2021 : bicentenaire de la mort de Napoléon. L’occasion de belles polémiques comme on les aime tant dans notre pays sur fond de repentance, bien évidemment, vu que c’est la mode. Commémorer, pas commémorer, là est désormais la question.

En 2019, le 250e anniversaire de la naissance de l’Empereur avait été célébré dans la plus grande discrétion. Rien à voir avec le 200e anniversaire sous Pompidou, en 1969, avec une année impériale en grande pompe, comme la République savait alors le faire. Depuis, tout a changé. On a découvert des tas de trucs sur Napoléon qui obligent à reconsidérer les choses, vous comprenez. Déjà sous Chirac, pour le bicentenaire d’Austerlitz, on avait rasé les murs et assuré le service minimum. Paraît que Chirac venait d’un parti qu’on qualifiait volontiers de bonapartiste…

Alors l’échéance du 5 mai approche et le débat s’échauffe. Le fait que Bonaparte ait rétabli l’esclavage dans les colonies en 1802 rend suspect tout ce que le Petit Caporal a touché de près ou de loin. On se demande, d’ailleurs, pourquoi l’idée de supprimer la Légion d’honneur ne prospère pas plus que ça. D’autant que la création de notre premier ordre national date du 19 mai 1802 et le rétablissement de l’esclavage du 20 mai 1802. Une telle connivence calendaire est suspecte…

Et en ce 8 mars, Journée de la femme – pardon : Journée internationale des droits des femmes -, ressort le lourd dossier de Napoléon relatif à sa misogynie. Rien de tel qu’un procès mémoriel avec les critères de notre temps.
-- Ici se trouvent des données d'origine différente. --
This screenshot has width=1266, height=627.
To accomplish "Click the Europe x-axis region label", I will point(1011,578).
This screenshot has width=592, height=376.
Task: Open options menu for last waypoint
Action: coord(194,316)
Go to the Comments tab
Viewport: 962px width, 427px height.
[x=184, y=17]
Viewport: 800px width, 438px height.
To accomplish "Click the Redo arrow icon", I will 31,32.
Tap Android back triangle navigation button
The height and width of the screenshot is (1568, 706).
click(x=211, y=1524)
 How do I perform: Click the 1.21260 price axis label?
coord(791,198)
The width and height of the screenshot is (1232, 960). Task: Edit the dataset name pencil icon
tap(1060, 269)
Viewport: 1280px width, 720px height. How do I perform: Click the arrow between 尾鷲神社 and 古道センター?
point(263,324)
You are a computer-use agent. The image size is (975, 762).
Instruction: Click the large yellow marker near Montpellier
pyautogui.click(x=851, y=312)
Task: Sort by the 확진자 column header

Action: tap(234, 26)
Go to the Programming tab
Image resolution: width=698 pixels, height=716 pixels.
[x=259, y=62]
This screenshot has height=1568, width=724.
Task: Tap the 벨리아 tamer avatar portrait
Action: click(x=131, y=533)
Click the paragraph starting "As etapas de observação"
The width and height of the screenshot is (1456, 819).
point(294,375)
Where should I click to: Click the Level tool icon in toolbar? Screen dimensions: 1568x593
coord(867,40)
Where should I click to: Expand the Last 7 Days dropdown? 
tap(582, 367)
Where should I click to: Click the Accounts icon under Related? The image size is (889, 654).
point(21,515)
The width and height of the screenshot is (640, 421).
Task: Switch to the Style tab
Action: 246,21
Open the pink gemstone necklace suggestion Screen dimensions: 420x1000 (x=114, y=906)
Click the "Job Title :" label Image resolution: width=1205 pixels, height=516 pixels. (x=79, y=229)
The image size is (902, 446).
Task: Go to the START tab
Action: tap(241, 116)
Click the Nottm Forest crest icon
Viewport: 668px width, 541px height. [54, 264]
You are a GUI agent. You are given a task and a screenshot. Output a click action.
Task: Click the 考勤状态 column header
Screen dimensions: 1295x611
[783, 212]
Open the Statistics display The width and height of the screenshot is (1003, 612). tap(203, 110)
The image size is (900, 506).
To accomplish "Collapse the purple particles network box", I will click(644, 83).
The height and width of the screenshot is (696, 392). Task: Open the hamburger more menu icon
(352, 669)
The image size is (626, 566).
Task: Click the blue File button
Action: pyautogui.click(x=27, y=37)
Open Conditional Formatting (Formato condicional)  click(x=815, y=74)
C’est vrai que l’on prête à « l’Ogre » des propos sur les femmes qui frisent aujourd’hui la correctionnelle. Florilège, comme on dit, tiré du livre de la journaliste féministe Benoîte Groult (1920-2016), grand-officier de la Légion d’honneur (!) : « Les femmes sont l’âme de toutes les intrigues, on devrait les reléguer dans leur ménage, les salons du gouvernement devraient leur être fermés », « La nature destinait les femmes à être nos esclaves. Elles sont notre propriété. Elles nous appartiennent, tout comme un arbre dont la production de fruits appartient au jardinier », « Il y a une chose qui n’est pas française, c’est qu’une femme puisse faire ce qu’il lui plaît ». On va en rester là avant d’avoir des ennuis. Effectivement, dites ça à Marlène Schiappa, pourtant un peu corse, elle aussi, ça ne peut pas passer, aujourd’hui. Aujourd’hui.

Est-ce à dire que Bonaparte était misogyne ? Disons qu’il était de son époque et de son île dont les mœurs, à la fin du XVIIIe siècle, devaient plus ressembler à celles de Rome sous César qu’à celle des States sous Rachel Levine, Biden et consorts. Paraît qu’on appelle ça le contexte historique et social… Mettons que Bonaparte était misogyne, mais cela ne l’empêchait pas d’aimer les femmes. Un extrait d’une lettre à Joséphine qui vaut bien du Marie Minelli ou du Marlène Schiappa nous décrivant le shampooing coulant sur ses épaules, son ventre, ses jambes alors qu’elle prend sa douche : « Bon Dieu ! Que je serais heureux si je pouvais assister à l’aimable toilette, petite épaule, un petit sein blanc, élastique, bien ferme ; par-dessus cela, une petite mine avec le mouchoir à la créole, à croquer. »

Mais au fait, pourquoi évoquer tout ça ? La Journée de la femme, d’accord. Mais encore ? Ah oui, « c’est rapport » aux propos sur Napoléon du ministre Élisabeth Moreno (pas Morano ; pour éviter de confondre, l’une est brune, l’autre blonde), dimanche, au « Grand jury RTL » : « C’est l’un des plus grands misogynes que j’ai jamais lu et, en même temps, c’est un grand homme de l’Histoire française [en principe, on dit Histoire de France, mais bon…], donc je ne sais pas. » Le ministre emporte ainsi avec brio tout à la fois le premier prix du « en même temps macronien » et un accessit pour sa découverte que Napoléon était un grand homme.